*** Opening of GIVEN DATA ***

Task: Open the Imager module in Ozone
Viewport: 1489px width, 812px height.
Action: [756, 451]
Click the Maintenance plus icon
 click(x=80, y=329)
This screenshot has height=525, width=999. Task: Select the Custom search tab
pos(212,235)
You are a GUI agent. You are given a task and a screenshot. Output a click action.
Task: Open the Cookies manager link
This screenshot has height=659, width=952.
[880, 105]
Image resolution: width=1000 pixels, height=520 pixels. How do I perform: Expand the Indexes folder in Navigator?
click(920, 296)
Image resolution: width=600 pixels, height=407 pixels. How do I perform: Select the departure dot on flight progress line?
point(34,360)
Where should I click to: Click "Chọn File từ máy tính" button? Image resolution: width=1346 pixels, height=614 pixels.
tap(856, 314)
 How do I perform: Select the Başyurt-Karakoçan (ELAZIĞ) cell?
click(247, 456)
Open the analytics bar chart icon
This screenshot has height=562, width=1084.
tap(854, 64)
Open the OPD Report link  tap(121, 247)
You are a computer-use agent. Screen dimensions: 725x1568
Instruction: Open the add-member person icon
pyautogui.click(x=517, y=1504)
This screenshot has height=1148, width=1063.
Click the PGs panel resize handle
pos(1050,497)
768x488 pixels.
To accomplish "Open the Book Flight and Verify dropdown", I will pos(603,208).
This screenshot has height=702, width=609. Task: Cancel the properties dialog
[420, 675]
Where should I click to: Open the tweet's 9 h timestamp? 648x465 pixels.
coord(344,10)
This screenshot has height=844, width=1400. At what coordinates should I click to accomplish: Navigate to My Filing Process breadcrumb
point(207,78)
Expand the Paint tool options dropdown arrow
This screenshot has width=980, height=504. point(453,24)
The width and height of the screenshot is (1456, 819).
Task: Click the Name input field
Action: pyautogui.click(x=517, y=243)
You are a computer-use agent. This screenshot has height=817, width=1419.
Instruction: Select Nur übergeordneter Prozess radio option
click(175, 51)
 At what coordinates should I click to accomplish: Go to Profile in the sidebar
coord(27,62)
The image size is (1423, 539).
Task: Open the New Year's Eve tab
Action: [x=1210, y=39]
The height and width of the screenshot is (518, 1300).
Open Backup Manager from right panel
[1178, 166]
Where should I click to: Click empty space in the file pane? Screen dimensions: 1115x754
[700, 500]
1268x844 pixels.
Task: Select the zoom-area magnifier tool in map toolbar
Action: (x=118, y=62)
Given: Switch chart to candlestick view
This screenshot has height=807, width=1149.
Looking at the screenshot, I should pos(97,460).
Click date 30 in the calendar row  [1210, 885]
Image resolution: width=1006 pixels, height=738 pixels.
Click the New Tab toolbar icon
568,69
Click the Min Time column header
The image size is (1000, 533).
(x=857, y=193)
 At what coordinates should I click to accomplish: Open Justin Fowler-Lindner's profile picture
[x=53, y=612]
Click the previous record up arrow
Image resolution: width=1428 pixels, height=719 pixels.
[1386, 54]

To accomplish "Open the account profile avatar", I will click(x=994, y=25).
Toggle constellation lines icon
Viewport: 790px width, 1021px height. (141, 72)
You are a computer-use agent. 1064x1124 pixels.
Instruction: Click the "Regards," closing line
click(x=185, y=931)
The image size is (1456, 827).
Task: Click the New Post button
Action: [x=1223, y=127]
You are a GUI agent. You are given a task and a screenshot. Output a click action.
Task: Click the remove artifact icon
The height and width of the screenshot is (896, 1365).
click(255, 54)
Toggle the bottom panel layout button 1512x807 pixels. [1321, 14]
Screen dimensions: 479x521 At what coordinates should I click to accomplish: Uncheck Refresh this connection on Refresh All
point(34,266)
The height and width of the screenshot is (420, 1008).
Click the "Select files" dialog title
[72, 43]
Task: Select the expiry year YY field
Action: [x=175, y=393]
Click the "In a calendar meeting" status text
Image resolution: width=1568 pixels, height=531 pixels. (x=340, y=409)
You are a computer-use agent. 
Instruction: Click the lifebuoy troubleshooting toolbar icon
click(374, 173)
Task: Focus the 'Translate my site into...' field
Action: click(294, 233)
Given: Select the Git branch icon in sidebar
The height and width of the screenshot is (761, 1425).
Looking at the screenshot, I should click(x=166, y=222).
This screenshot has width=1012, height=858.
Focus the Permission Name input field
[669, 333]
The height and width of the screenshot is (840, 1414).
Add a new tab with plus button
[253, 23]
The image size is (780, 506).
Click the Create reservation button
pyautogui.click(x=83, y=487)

*** Close of GIVEN DATA ***

■ **EXERCISE GOAL**: Only the lines that hold the word "link" are wanted; each should be pulled from the records.

■ **EXERCISE ANSWER**:
Task: Open the Cookies manager link
Open the OPD Report link  tap(121, 247)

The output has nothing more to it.